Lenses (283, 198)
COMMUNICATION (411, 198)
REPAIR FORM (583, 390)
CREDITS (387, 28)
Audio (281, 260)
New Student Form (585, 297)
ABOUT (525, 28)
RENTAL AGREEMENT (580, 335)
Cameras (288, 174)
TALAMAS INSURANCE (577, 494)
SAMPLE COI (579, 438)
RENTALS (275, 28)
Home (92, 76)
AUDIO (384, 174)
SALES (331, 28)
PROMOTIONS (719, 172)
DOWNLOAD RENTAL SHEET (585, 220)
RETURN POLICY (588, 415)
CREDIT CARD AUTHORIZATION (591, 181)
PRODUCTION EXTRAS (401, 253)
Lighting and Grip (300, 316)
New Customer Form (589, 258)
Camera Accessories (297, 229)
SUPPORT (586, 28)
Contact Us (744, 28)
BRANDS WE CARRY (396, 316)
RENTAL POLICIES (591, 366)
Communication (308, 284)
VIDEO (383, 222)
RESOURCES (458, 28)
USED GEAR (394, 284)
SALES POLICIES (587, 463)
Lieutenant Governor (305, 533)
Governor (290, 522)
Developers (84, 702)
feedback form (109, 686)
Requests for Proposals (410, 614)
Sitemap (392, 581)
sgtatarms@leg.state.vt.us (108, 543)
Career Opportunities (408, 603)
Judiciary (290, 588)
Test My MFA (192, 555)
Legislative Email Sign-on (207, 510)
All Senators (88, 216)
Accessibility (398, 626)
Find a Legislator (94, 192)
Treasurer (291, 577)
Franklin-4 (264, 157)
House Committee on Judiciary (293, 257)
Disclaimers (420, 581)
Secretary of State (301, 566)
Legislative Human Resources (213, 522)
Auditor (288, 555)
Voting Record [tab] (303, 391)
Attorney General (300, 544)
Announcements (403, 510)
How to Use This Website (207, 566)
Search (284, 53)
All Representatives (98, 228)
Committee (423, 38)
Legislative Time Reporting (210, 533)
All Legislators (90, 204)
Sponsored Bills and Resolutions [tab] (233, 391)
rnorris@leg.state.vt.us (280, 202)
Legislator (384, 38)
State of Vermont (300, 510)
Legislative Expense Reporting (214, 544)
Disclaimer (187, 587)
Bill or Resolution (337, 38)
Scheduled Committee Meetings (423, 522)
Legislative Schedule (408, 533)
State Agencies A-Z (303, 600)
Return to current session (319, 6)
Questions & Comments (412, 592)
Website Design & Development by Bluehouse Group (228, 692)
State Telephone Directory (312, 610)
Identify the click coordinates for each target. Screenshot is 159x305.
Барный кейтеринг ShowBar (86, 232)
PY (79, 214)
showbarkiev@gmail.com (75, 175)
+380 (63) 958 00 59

● **WORK REQUIRED**: Copy every line of the listing above, word for word and in the same order.

● **ANSWER TO THIS PROBLEM**:
Lenses (283, 198)
COMMUNICATION (411, 198)
REPAIR FORM (583, 390)
CREDITS (387, 28)
Audio (281, 260)
New Student Form (585, 297)
ABOUT (525, 28)
RENTAL AGREEMENT (580, 335)
Cameras (288, 174)
TALAMAS INSURANCE (577, 494)
SAMPLE COI (579, 438)
RENTALS (275, 28)
Home (92, 76)
AUDIO (384, 174)
SALES (331, 28)
PROMOTIONS (719, 172)
DOWNLOAD RENTAL SHEET (585, 220)
RETURN POLICY (588, 415)
CREDIT CARD AUTHORIZATION (591, 181)
PRODUCTION EXTRAS (401, 253)
Lighting and Grip (300, 316)
New Customer Form (589, 258)
Camera Accessories (297, 229)
SUPPORT (586, 28)
Contact Us (744, 28)
BRANDS WE CARRY (396, 316)
RENTAL POLICIES (591, 366)
Communication (308, 284)
VIDEO (383, 222)
RESOURCES (458, 28)
USED GEAR (394, 284)
SALES POLICIES (587, 463)
Lieutenant Governor (305, 533)
Governor (290, 522)
Developers (84, 702)
feedback form (109, 686)
Requests for Proposals (410, 614)
Sitemap (392, 581)
sgtatarms@leg.state.vt.us (108, 543)
Career Opportunities (408, 603)
Judiciary (290, 588)
Test My MFA (192, 555)
Legislative Email Sign-on (207, 510)
All Senators (88, 216)
Accessibility (398, 626)
Find a Legislator (94, 192)
Treasurer (291, 577)
Franklin-4 (264, 157)
House Committee on Judiciary (293, 257)
Disclaimers (420, 581)
Secretary of State (301, 566)
Legislative Human Resources (213, 522)
Auditor (288, 555)
Voting Record [tab] (303, 391)
Attorney General (300, 544)
Announcements (403, 510)
How to Use This Website (207, 566)
Search (284, 53)
All Representatives (98, 228)
Committee (423, 38)
Legislative Time Reporting (210, 533)
All Legislators (90, 204)
Sponsored Bills and Resolutions [tab] (233, 391)
rnorris@leg.state.vt.us (280, 202)
Legislator (384, 38)
State of Vermont (300, 510)
Legislative Expense Reporting (214, 544)
Disclaimer (187, 587)
Bill or Resolution (337, 38)
Scheduled Committee Meetings (423, 522)
Legislative Schedule (408, 533)
State Agencies A-Z (303, 600)
Return to current session (319, 6)
Questions & Comments (412, 592)
Website Design & Development by Bluehouse Group (228, 692)
State Telephone Directory (312, 610)
Identify the click coordinates for each target. Screenshot is 159x305.
Барный кейтеринг ShowBar (86, 232)
PY (79, 214)
showbarkiev@gmail.com (75, 175)
+380 (63) 958 00 59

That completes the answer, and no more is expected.